Moody’s relève la perspective de la note souveraine du Maroc à "positive"

Moody’s relève la perspective de la note souveraine du Maroc à "positive"

L’agence de notation américaine Moody’s a annoncé, vendredi 6 mars, la révision de la perspective de la note souveraine du Maroc, qui passe officiellement de «stable» à «positive». La note de long terme en devises locale et étrangère demeure quant à elle maintenue à «Ba1». Cette décision reflète la reconnaissance par l’institution des progrès économiques et budgétaires réalisés par le Royaume ces dernières années.

Selon l’analyse de Moody’s, ce passage à une perspective positive s’appuie sur plusieurs avancées macroéconomiques significatives. L’économie marocaine bénéficie actuellement d’une croissance solide, soutenue par un contexte favorable, la mise en œuvre de réformes structurelles et une accélération notable des investissements. Parallèlement, la stratégie de consolidation budgétaire de l’État commence à produire des résultats, portée notamment par une progression continue des recettes fiscales.

L’agence estime que si cette dynamique de croissance et de discipline budgétaire se confirme, elle pourrait permettre une réduction de la dette publique plus rapide que prévu, ouvrant ainsi la voie à une éventuelle amélioration de la notation souveraine du Maroc à moyen terme.

Le maintien de la note à «Ba1» traduit toutefois un équilibre entre les atouts structurels du Royaume et les défis auxquels il reste confronté. Les analystes de Moody’s mettent en avant la solidité des institutions marocaines, la qualité de la gouvernance et la prudence de la gestion macroéconomique. La diversification progressive de l’économie, l’existence de réserves de change adéquates ainsi que l’accès confortable aux marchés de financement nationaux et internationaux renforcent la résilience du pays face aux chocs externes.

En revanche, l’agence souligne que les finances publiques demeurent sous pression. Le financement des grands programmes sociaux et l’ampleur des investissements dans les infrastructures continuent de peser sur le budget de l’État. Ces engagements interviennent dans un contexte où le pays reste exposé aux aléas climatiques, notamment aux épisodes de sécheresse.

Par ailleurs, le niveau de revenu par habitant encore relativement modeste ainsi que les engagements financiers potentiels liés au vaste réseau d’entreprises publiques limitent, pour l’instant, le potentiel d’amélioration de la notation souveraine.
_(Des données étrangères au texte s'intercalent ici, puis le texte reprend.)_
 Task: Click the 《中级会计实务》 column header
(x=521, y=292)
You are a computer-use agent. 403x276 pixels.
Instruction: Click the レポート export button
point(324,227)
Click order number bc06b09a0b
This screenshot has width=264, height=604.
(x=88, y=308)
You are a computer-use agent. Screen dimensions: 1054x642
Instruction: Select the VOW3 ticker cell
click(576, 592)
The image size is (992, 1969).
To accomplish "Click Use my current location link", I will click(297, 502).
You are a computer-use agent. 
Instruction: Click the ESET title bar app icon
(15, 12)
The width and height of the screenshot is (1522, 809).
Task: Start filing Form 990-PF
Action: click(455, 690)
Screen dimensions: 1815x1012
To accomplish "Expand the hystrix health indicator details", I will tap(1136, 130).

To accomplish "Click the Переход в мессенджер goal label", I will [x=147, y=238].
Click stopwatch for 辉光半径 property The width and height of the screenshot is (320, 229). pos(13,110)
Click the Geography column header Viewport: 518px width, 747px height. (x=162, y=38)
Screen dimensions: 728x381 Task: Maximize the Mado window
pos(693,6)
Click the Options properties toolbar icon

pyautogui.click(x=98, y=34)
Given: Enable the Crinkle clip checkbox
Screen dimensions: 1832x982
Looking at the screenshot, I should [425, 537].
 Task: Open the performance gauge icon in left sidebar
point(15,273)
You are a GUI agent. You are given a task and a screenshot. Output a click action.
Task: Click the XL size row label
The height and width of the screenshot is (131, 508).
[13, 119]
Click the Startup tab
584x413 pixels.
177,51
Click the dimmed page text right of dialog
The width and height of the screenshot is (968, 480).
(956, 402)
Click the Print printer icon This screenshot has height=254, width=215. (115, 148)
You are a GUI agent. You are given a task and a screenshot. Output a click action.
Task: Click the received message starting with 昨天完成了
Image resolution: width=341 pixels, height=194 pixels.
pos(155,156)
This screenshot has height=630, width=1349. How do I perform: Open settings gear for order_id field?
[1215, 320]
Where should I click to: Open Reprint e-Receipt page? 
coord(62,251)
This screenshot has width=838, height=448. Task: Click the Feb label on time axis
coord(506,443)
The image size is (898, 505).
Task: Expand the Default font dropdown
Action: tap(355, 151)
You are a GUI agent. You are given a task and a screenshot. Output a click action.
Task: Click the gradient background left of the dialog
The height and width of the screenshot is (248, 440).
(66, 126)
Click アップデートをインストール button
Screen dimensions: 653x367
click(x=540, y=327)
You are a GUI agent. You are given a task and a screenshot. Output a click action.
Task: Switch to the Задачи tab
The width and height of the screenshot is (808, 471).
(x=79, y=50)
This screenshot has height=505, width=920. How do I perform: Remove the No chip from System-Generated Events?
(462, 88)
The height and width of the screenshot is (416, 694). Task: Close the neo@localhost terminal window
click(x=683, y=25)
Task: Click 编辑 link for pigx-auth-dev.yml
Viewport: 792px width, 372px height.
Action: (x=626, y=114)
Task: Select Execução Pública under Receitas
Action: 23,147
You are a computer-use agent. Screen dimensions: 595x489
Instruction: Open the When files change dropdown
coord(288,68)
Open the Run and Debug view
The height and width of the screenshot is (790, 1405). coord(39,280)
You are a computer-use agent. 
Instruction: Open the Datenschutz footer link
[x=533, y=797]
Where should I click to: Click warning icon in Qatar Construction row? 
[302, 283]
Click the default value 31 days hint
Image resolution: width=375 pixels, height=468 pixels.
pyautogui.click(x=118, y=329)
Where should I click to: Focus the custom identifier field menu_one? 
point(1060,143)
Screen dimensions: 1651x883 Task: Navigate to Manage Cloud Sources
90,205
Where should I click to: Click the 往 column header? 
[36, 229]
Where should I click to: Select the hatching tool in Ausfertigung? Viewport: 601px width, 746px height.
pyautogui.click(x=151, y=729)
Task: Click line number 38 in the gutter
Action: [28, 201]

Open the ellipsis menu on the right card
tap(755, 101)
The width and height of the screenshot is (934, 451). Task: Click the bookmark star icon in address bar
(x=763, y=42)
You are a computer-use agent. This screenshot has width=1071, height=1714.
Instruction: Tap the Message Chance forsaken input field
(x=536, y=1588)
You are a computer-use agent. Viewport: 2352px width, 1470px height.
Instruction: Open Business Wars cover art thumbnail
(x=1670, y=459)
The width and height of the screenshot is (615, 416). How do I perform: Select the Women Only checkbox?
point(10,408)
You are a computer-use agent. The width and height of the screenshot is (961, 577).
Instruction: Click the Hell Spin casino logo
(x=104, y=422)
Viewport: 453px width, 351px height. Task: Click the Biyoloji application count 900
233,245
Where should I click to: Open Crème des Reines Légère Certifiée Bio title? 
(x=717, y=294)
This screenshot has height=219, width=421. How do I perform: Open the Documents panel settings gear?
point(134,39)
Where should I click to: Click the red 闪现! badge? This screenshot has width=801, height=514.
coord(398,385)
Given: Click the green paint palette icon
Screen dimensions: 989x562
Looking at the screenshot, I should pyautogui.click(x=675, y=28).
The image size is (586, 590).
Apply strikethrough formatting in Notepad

Au-delà de cette évaluation, Moody’s a également confirmé les plafonds pays, qui mesurent les risques pour les acteurs économiques opérant au Maroc. Le plafond en monnaie locale reste fixé à « Baa1 », soit trois crans au-dessus de la notation souveraine. Ce niveau traduit la forte prévisibilité institutionnelle et la faible vulnérabilité externe du Royaume, malgré le poids important du secteur public dans l’économie.

Le plafond en devises étrangères est pour sa part maintenu à « Baa2 », soit un cran en dessous du plafond en monnaie locale. Cette évaluation reflète un risque modéré de transfert et de convertibilité en cas de crise financière majeure. L’agence souligne enfin que le Maroc poursuit sa stratégie de libéralisation progressive de son régime de change, une transition menée avec prudence et appelée à se poursuivre de manière graduelle.